Now it was time for the off, officially, and we started to follow the Great Glen Way marker posts (they were a brilliant aid).
During the first stage we found we needed to sort little problems, like adjusting laces, tight boots, stones in boots and taking many photos.
We eventually arrived at the Caledonian Canal
and time to make more adjustments. Whilst here I was asked by a couple of locals if we were walking the Great Glen Way, as they had done it two years previously. After a brief chat, everyone was ready to continue. The path was easy, as it is a towpath of the canal.
As we walked towards Neptune’s staircase, as it’s known, we met another single walker; it turned out in conversation she was from Iceland. She had decided to do the walk as it was her annual holiday from work. We chatted a while then, at the staircase,
we split up as there were lots of tourists around, and the Icelandic girl was taking photos. We took some photos our selves before we carried on with our walk.
As we continued, the scenery improved with distant views of the hillside, and of different types of boats sailing along the canal.
Along the towpath we met up with the young lady from France who we had met earlier at the start. She said she was fine and enjoying the scenery. We meandered along the path
when, ahead of us, were two more walkers who had stopped for a break. They were two women who just smiled as we walked by.

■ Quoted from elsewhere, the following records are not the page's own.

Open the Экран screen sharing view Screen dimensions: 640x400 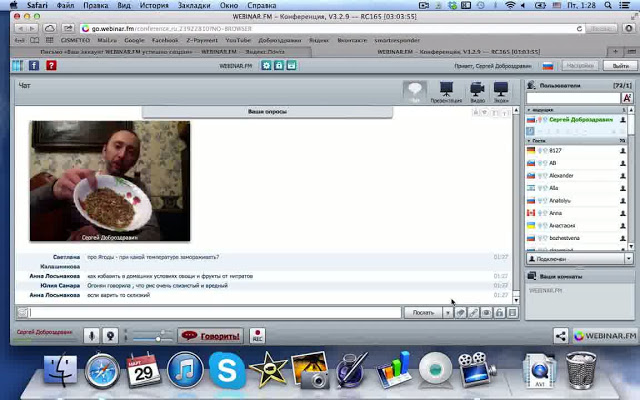[x=502, y=92]
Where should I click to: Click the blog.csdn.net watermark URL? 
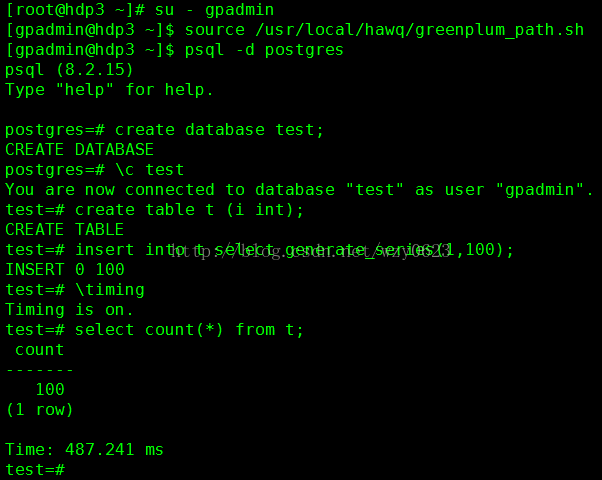click(x=309, y=252)
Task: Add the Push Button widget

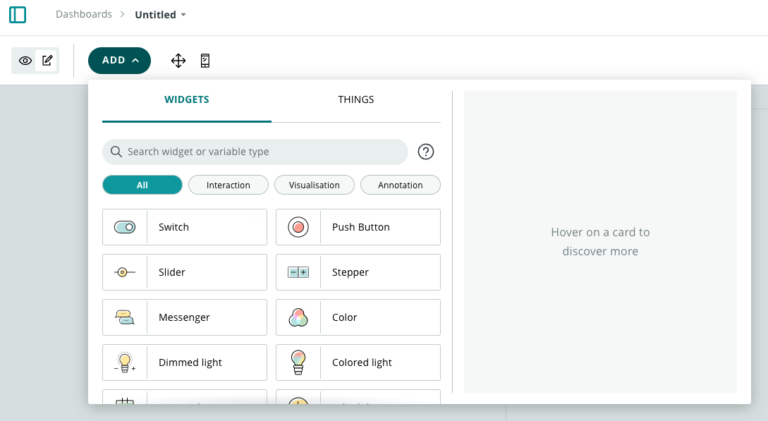Action: (x=358, y=227)
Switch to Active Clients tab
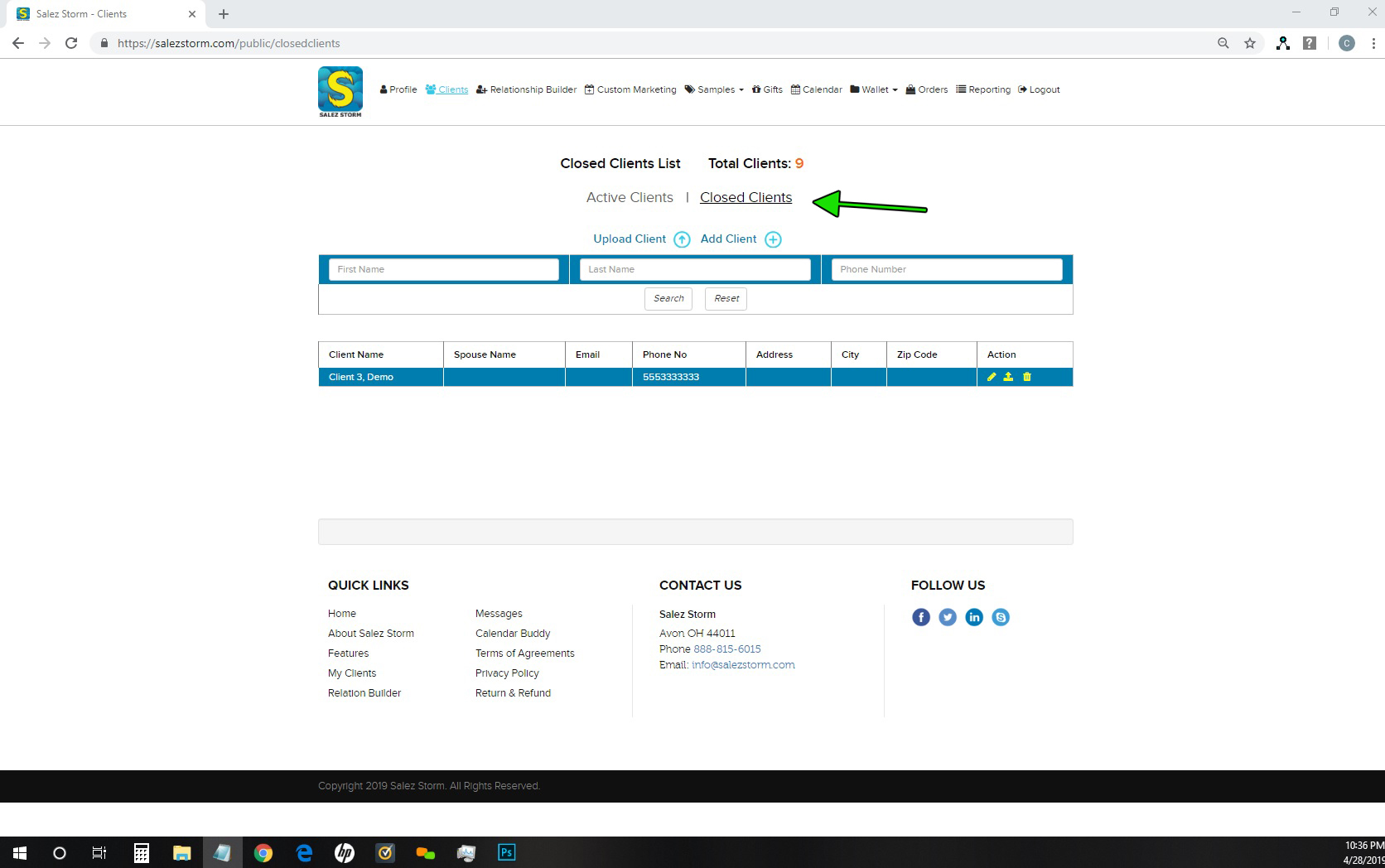The image size is (1385, 868). coord(630,197)
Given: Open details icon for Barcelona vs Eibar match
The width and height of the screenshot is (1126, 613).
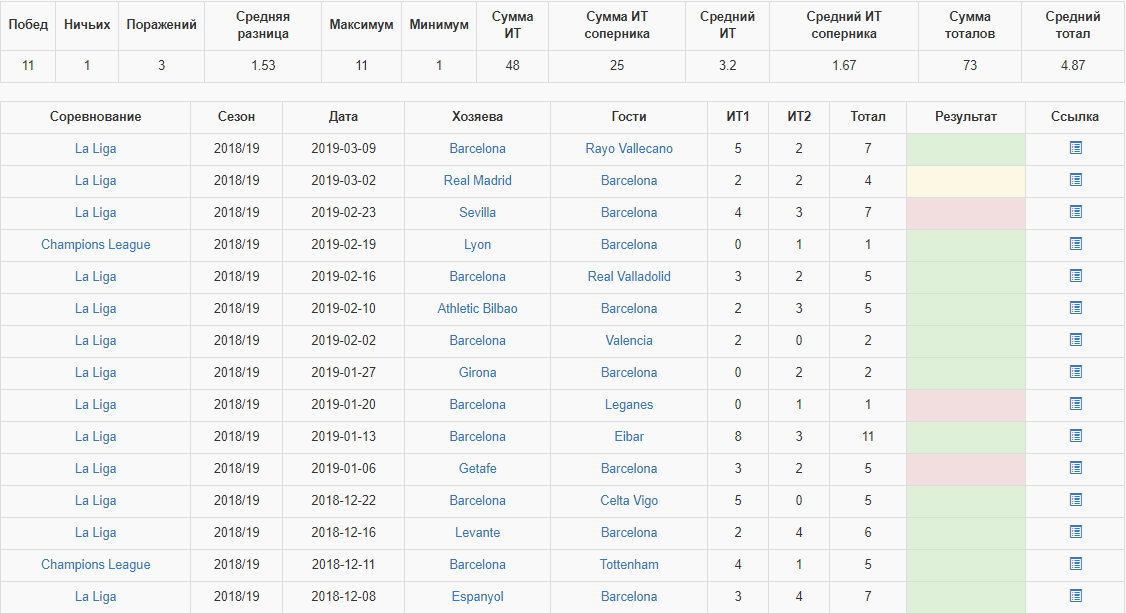Looking at the screenshot, I should 1075,436.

As we went along we were identifying place names from the map and seeing more and more boats ranging from small motor launches to large car carrying ships.
This was amazing when you think it’s a canal; your mind tends to think of canals as being narrow but this canal was leading from the west side of Scotland to the east side and the North Sea.

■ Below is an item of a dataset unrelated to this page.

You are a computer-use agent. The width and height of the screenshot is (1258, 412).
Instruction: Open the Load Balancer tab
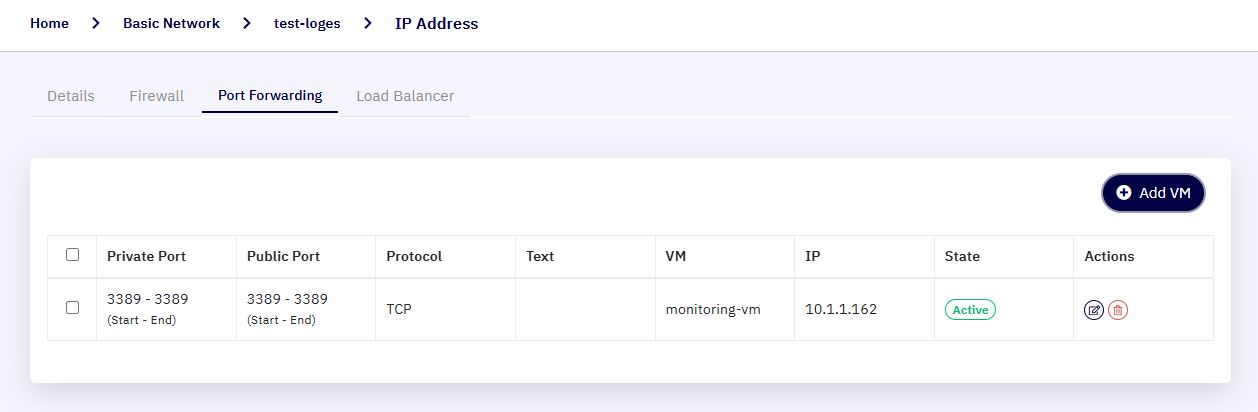coord(405,96)
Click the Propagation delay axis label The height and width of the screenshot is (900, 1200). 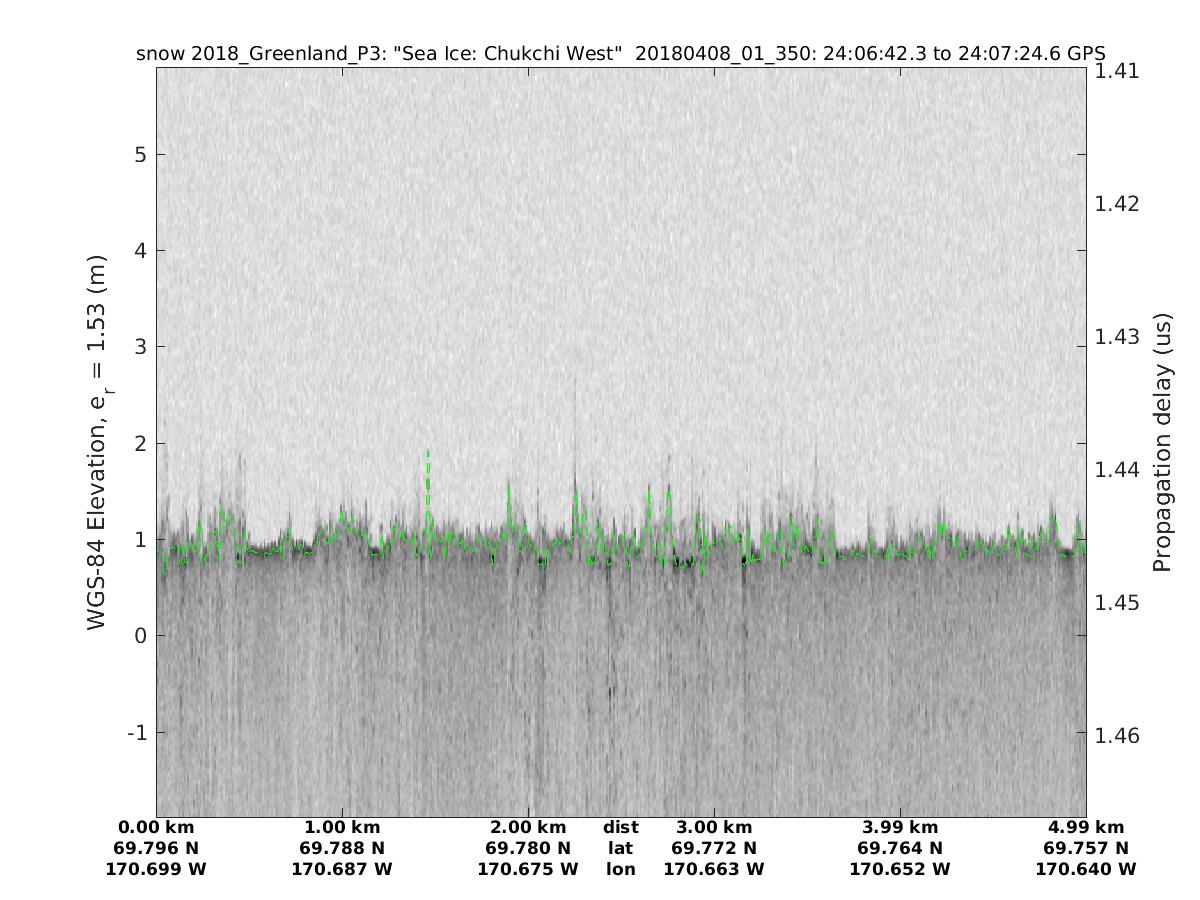[x=1161, y=442]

We decided to stop for a lunch break and make any necessary adjustments –
one was wearing new boots, one was wearing new socks and we all needed to check padding around the feet. Whilst we were eating the ladies we had seen earlier came by and as they said, “Hello again,” we could just make out they were probably German. This now became our challenge to find out their nationality before the end of the walk.
We were just finishing lunch when the French lady came by, giving us a smile and a wave before walking on.

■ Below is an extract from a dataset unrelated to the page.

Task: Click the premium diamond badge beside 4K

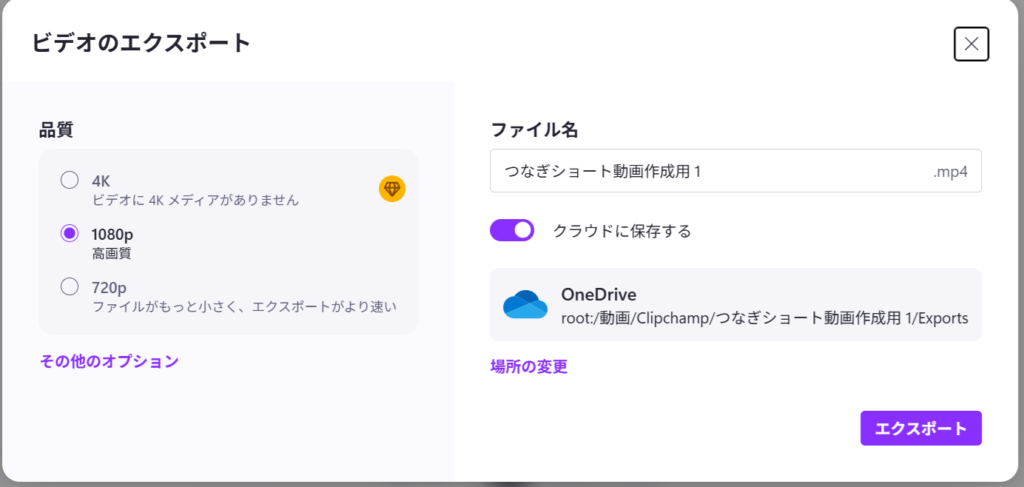Action: 392,188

Time to get going again and as we were setting off the young lady from Iceland appeared. She chatted a while as we walked then decided to stop for her lunch so we said we would probably meet up later along the way.
It was about two hours later when we arrived at Gairlochy Lock.
We were staying at Spean Bridge which, we had been informed, was only a short walk away. It was too early to book in at our B&B so we sat a while before I gave Spean Lodge a call. On speaking to our host, Suzanne, she said her husband would come and collect us; we were to stay and not walk on, as it was about three and half miles away.
After 15 minutes the car arrived to collect us. The driver introduced himself as Glen, he welcomed us and put our gear in the boot. En route he gave us a chat about the area, plus a potted history of himself and how he came to be living in Spean Bridge, when he was clearly a Yorkshire man.
As we neared the commando memorial,
Glen stopped and offered us a brief tour and history lesson of WW2 activities. We later found he was a bit of a historian and wild life enthusiast. At our accommodation he very kindly showed us to our rooms, gave us details for breakfast and where to go for a drink that evening and left us to it.
We met up later and gave our breakfast order before heading to the railway station which we had seen the other day as we were travelling to Fort William. This turned out to also be a pub and it had history too, as it was used as a briefing room for the commandos during their training periods. We had a drink then went to find where we were eating as I’d booked it the previous night from Fort William. After the meal we had a night cap and called it a day.